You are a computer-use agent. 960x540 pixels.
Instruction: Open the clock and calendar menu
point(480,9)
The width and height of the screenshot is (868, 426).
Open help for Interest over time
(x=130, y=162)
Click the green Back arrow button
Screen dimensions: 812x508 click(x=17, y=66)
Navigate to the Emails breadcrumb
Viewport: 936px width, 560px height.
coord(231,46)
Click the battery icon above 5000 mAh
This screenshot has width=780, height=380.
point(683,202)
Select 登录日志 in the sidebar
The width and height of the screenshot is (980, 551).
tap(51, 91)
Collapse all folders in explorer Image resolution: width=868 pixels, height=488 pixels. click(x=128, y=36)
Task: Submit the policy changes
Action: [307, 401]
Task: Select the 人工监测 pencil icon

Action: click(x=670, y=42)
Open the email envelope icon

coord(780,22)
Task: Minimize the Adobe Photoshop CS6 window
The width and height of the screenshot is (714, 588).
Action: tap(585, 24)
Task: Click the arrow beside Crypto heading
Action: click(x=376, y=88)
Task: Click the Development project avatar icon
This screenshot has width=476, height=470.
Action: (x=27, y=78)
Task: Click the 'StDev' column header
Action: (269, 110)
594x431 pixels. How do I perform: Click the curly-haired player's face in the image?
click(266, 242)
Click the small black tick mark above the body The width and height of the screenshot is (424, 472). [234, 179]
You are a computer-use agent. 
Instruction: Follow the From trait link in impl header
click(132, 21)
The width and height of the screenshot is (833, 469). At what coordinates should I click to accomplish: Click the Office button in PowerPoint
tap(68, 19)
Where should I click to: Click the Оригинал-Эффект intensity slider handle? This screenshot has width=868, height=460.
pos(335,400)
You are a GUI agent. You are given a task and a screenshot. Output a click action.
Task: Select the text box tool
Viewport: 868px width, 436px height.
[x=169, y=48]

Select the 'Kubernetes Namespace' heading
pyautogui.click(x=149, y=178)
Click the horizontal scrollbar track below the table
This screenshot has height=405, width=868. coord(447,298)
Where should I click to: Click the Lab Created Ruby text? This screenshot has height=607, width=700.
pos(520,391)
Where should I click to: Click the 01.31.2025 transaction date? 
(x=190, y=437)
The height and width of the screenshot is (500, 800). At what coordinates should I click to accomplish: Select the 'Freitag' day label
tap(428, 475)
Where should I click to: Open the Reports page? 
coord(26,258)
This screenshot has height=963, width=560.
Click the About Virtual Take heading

_REQUIRED WORK_
Show each line of the rows above that contains the string "agent", counting only matches with the same case.

_REPLY TO THE TASK_
You are a computer-use agent. 960x540 pixels.
You are a computer-use agent. 
You are a GUI agent. You are given a task and a screenshot. Output a click action.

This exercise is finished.